Report: States that kept schools closed set back learning 20 YEARS, especially in poor and black communities. See the charts here.
· Oct 26, 2022 · NottheBee.com

While it may seem obvious that closing down schools for two years might have some negative consequences on learning achievement, the data are officially in. In fact, the shutdowns erased two decades of progress in math and reading from the United States' overall ratings.

However, that national average only reflects the big picture of the nation. States with the longest remote-learning environments tended to have the worst academic performance. States that kept their schools open, since kids tended to not have much trouble with Covid-19, performed much better.

In fact some states that typically perform in the bottom of these ratings system, like Louisiana and Alabama, actually saw increases during the pandemic.

The Daily Wire analyzed the data and charted 4th-grade reading proficiency based on whether the state had a Republican governor or a Democrat governor during 2020-21.

You can see that the red states trend in the more in-person learning, higher-performance quadrant, while the blue states trend in the less in-person learning, lower performance quadrant, though there are obviously exceptions to these trends.

8th-grade math was much the same, except that there was zero improvement in any state, which is concerning, but states like Minnesota, Massachusetts, and Washington had upwards of 12% decreases due to low amounts of school attendance.

8th grade marks the transition from arithmetic to pre-algebra or algebra for most students, which requires a huge mind shift in basic mathematical function. It's no wonder in-person instruction is important there.

Anyone who has any sort of memory will recall that teachers' unions were the biggest opponent of reopening schools. They called the very idea "racist and sexist."

But guess which groups saw the greatest declines because of the teachers' unions fighting reopening schools?

Communities of color were the most affected by far.

The Democrats threw all kinds of money at the problem with the The American Rescue Plan, which was used to raise teachers' salaries while the students fell further behind.

The only trouble I have with these results is that none of these studies control for curriculum. These states are hardly teaching the same materials anymore, whether remote or in person.

For example, Florida saw advances in reading as it outlawed Critical Race Theory and pushing sex on K-3rd grade, while states like Virginia did the opposite and had the lowest scores.

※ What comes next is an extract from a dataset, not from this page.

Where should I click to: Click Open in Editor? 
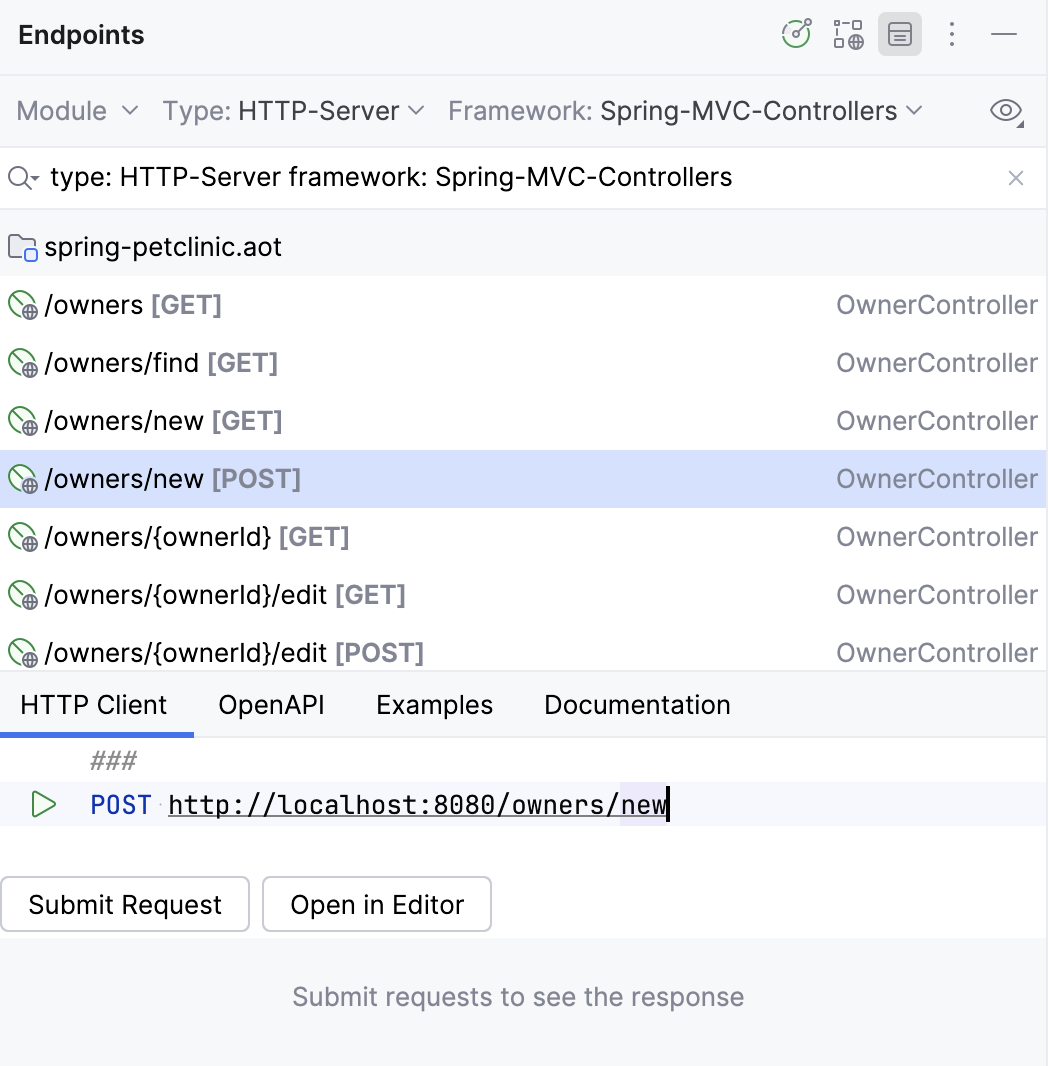[377, 904]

Luckily, Virginia voters chose to replace their governor with a Republican.

In the assessment world, there's a theory called cognitive load, which aims to focus an assessment on only the metric being tested.

For example, if I want to know whether a student knows what 2+2 is, I would just ask what 2+2 is. However, if I layer on the idea that math is racist, and sometimes 2+2 can equal 5, suddenly the student is balancing several ideas at once for which there are no standardized answers, and the student is almost certainly going to do poorly on a standardized test.